Because it is an election year, there likely won’t be action now, Max Richtman, president and CEO of the National Committee to Preserve Social Security and Medicare, said in an interview. But Social Security is poised to be an issue in the upcoming House, Senate and presidential campaigns, he said.
Here are some key revelations to note from this year’s Social Security trustees report.
1. Retirement fund depletion date is less than a decade away
While the overall outlook for Social Security’s trust funds improved, the depletion date for the fund used to pay retirement benefits remains unchanged.
In 2033, that fund will be depleted, at which point 79% of benefits will be payable.
As that depletion date gets closer — with it now just nine years away — there are fewer factors that could change that forecast, Fichtner said.
2. Disability fund is in good shape — for now
A separate trust fund used to pay disability benefits should be able to pay full benefits through 2098 — the last year of the report’s projection period.
The good news is that points to fewer disability benefits being paid from that trust fund, Social Security expert Laura Haltzel, a former research manager at Congressional Research Service, noted during the webinar. Because those individuals are still in the workforce, it means they are continuing to contribute to the program, she said.
But that fund is “very, very sensitive to economic conditions,” Fichtner said.
If there is a major recession, many workers who are at the margin may apply for disability benefits, he said. That may affect that trust fund’s solvency.
“I don’t think we should say that [disability insurance] is fine and we’re out of the woods,” Fichtner said. “We need to keep an eye on it.”
3. The insolvency projection has not shifted
Since 2012, Social Security’s trustees have predicted the insolvency date would be between 2033 and 2035.
As the new trustees’ report projects the combined funds may last to 2035, that has not changed, Haltzel noted.

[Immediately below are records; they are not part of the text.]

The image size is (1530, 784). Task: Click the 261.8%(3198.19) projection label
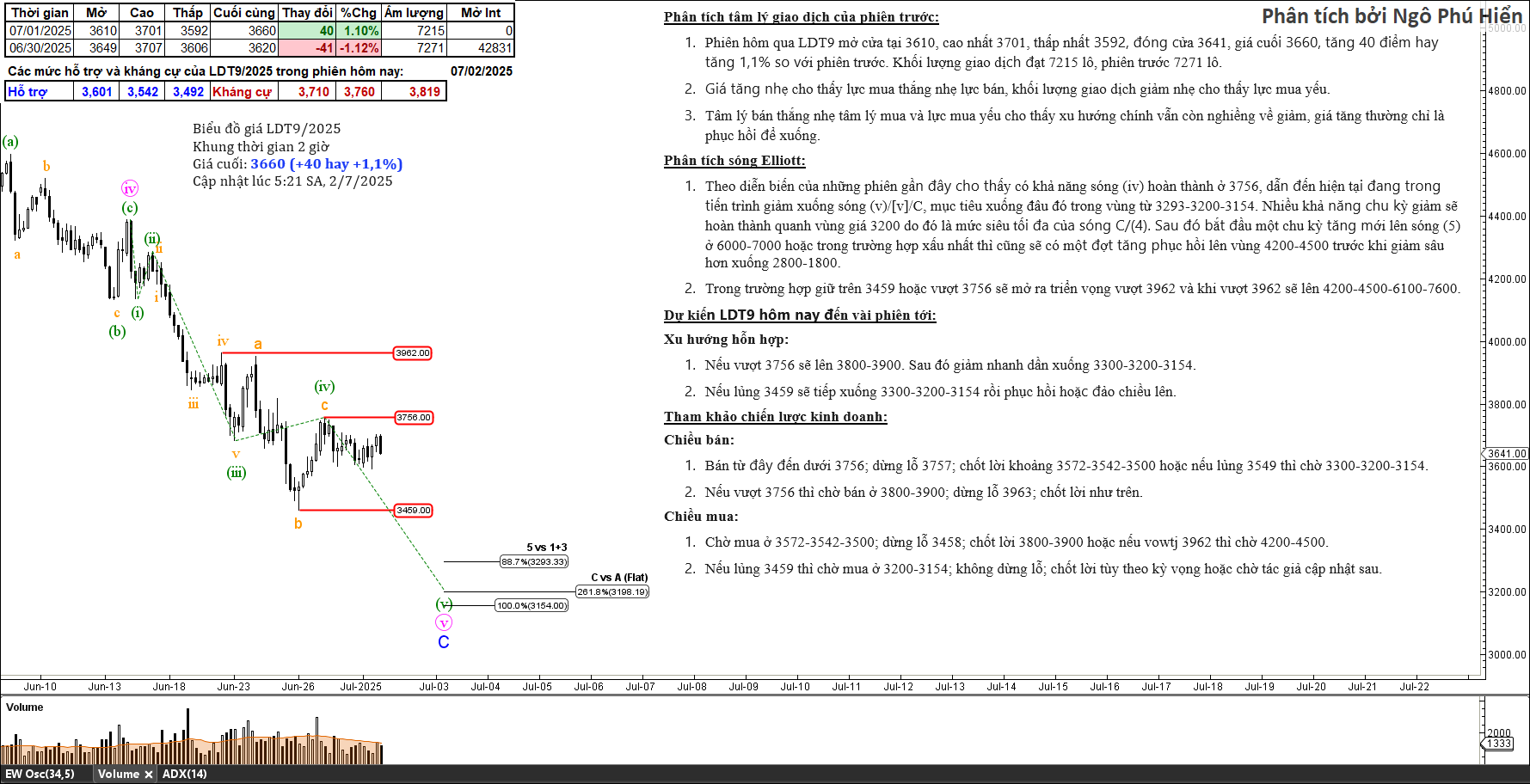click(612, 592)
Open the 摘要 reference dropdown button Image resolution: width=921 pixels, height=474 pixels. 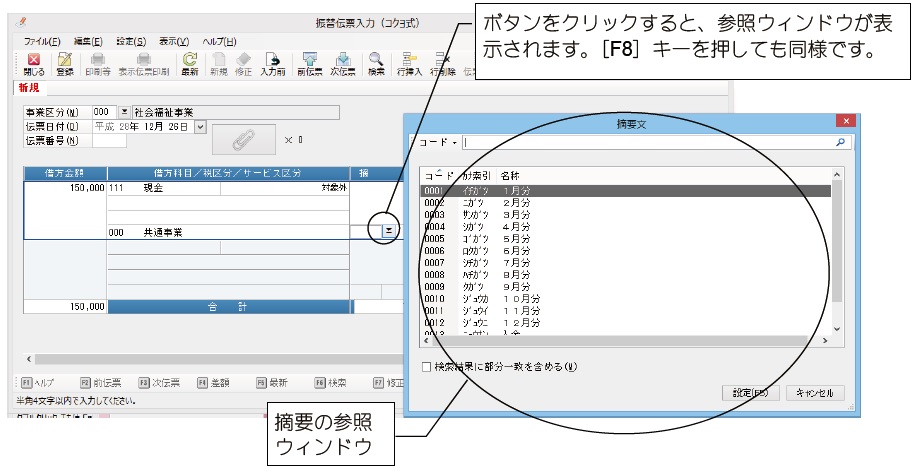(x=387, y=230)
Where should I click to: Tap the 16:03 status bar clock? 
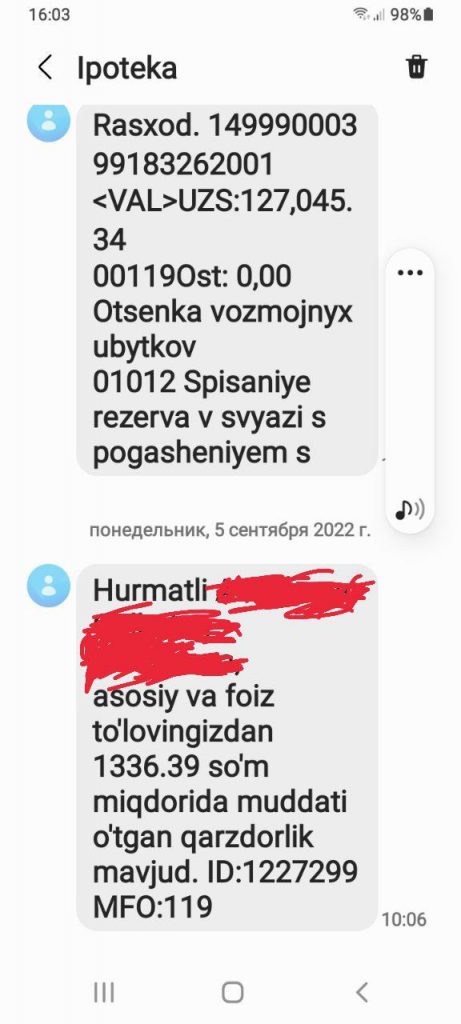(49, 14)
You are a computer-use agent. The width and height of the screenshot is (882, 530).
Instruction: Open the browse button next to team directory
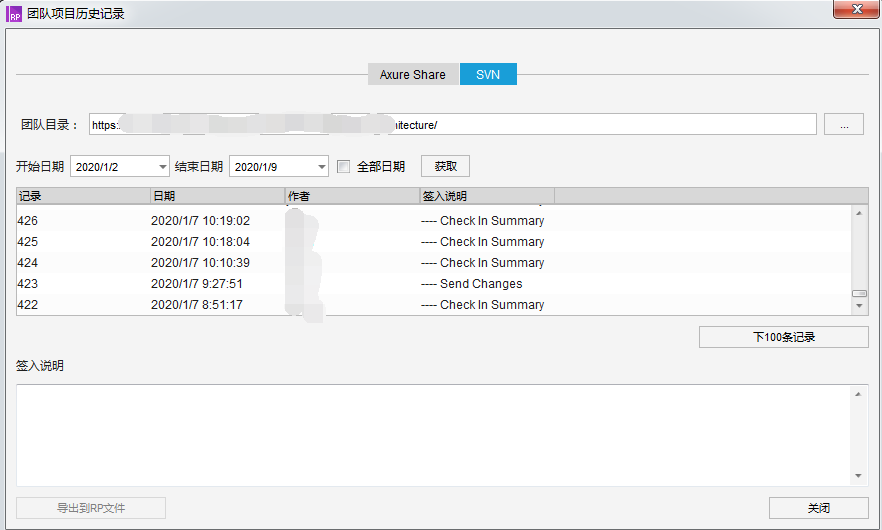844,125
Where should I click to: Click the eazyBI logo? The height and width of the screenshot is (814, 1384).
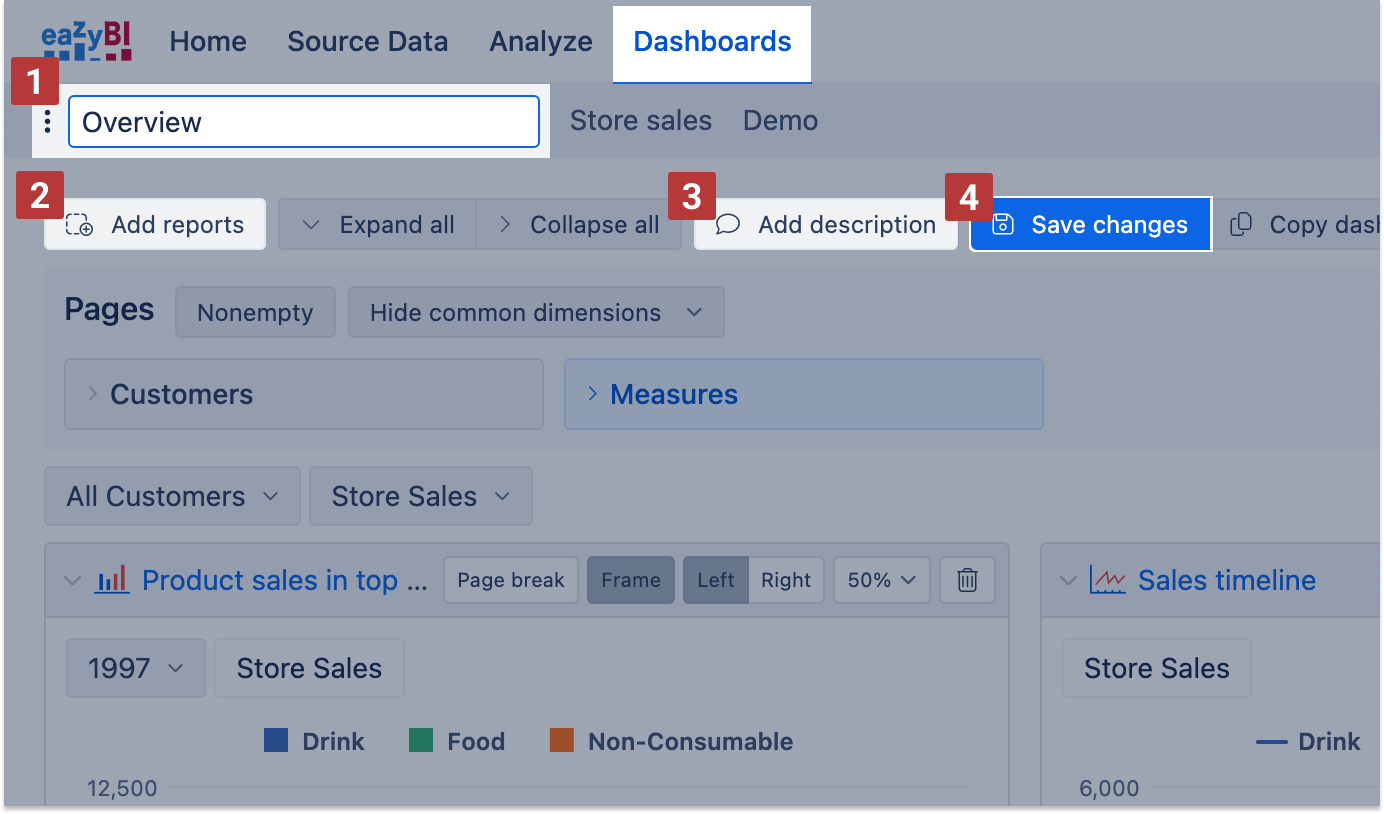(87, 41)
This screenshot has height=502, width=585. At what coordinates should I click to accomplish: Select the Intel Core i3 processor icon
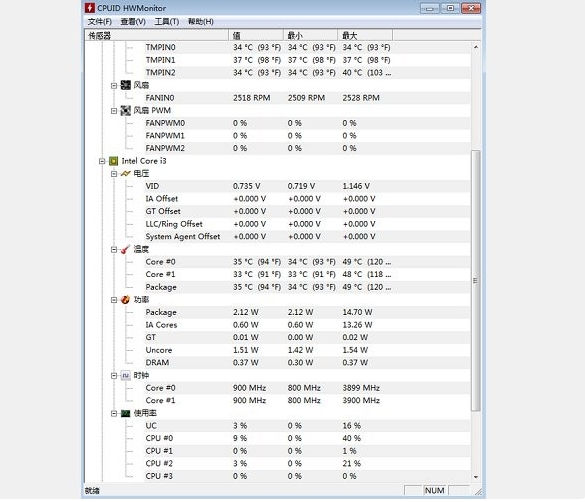pyautogui.click(x=114, y=161)
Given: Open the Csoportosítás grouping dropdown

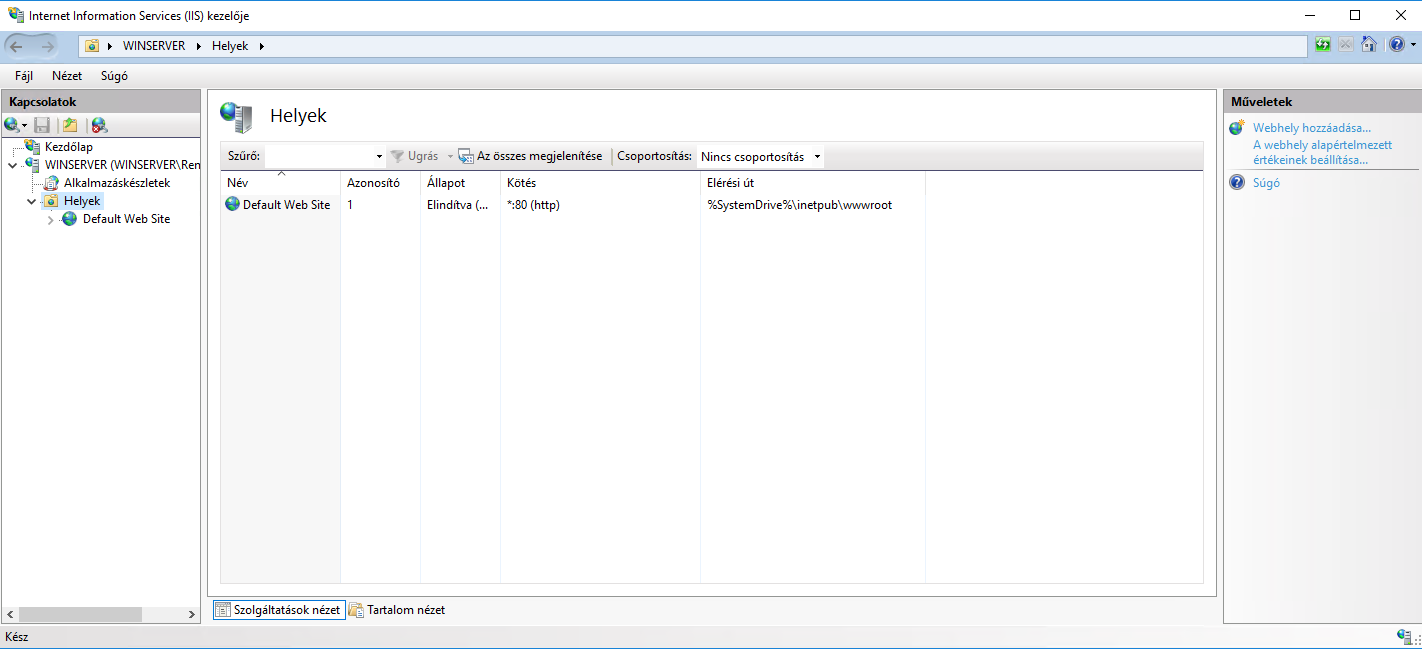Looking at the screenshot, I should pyautogui.click(x=761, y=157).
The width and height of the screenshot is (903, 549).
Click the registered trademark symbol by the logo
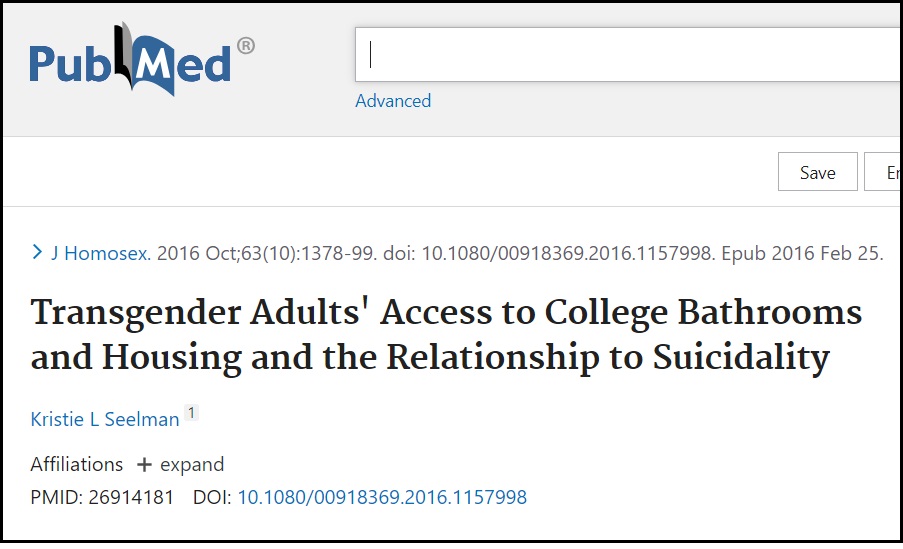pyautogui.click(x=246, y=45)
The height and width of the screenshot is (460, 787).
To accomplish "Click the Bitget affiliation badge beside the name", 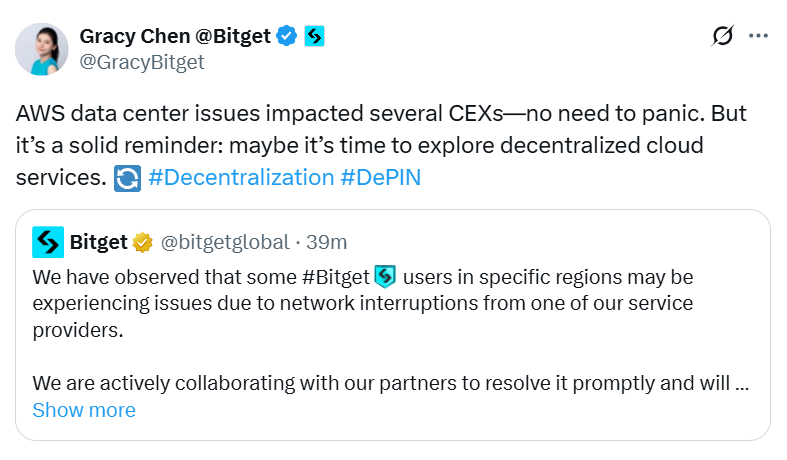I will tap(314, 37).
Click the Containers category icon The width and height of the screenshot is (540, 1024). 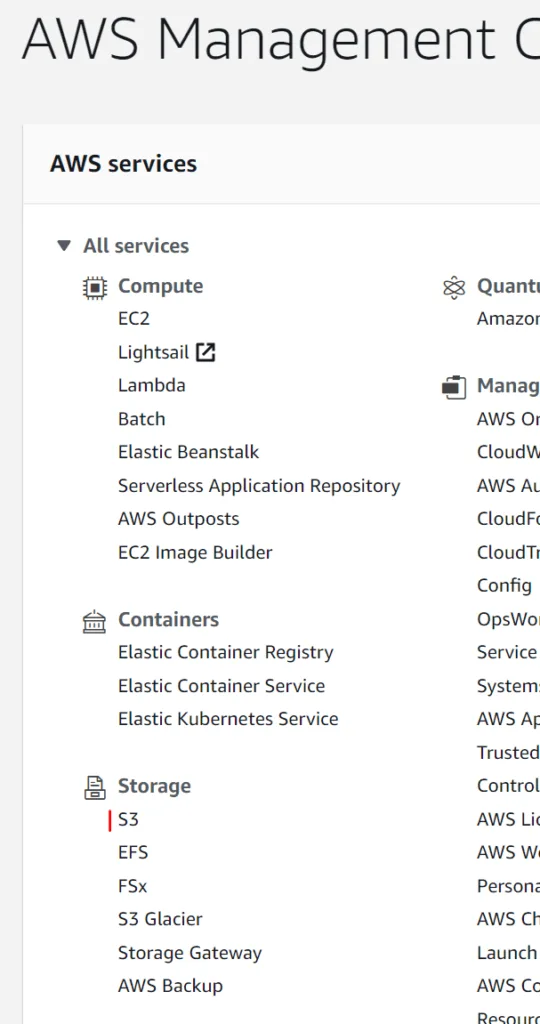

“The actuarial deficit really has not shifted that much,” Haltzel said.
4. A declining birth rate may affect the program
Social Security’s trustees have revised the total fertility rate assumption to 1.9 children per woman, down from 2.0, which is the lowest that has ever been assumed, senior Treasury officials noted.
The birth rate is an important part of long-term projections, Linda K. Stone, senior retirement fellow at the American Academy of Actuaries, said in an interview with CNBC.
“It’s going to take 20 years, 18 years for the children being born now to actually be workers and paying taxes into the system,” Stone said.
5. Immigration may help give the program a boost
Immigration may help bring in more workers to help pay taxes into the program.
“Immigration absolutely can and should be part of what the solution is,” Haltzel said.
Legal immigration is preferred, she said, but the effects of illegal immigration on the program are frequently misunderstood.
Many illegal immigrants tend to adopt a false Social Security number, she said. While they pay into the program through payroll taxes, they are ineligible to actually claim benefits.
“We actually end up benefiting in a very unfortunate way from illegal immigration,” she said.
Immigrants may also have a higher birth rate, Stone said.
“That’s more future workers also entering the system,” she said.
6. More dramatic changes will be necessary with time
As lawmakers procrastinate when it comes to addressing Social Security, the solutions needed to address the program get more dramatic.
During President Barack Obama’s presidency, eliminating the maximum threshold on taxable earnings would have restored the program’s 75-year solvency, said Fichtner.
Now, a combination of changes would be needed to get the same results. One suggestion that often comes up is raising the retirement age.
“We’ve lost our ‘one and done’ policy options,” Fichtner said.
On Capitol Hill, Social Security tends to become a partisan battle, Richtman said. But most Americans want to see the benefits they’ve earned preserved.
Voters should ask candidates where they stand on the issue, Richtman said.
“Everybody’s for Social Security in theory. But what are your positions on making sure that it continues and is improved?” Richtman said. “That’s the real question.”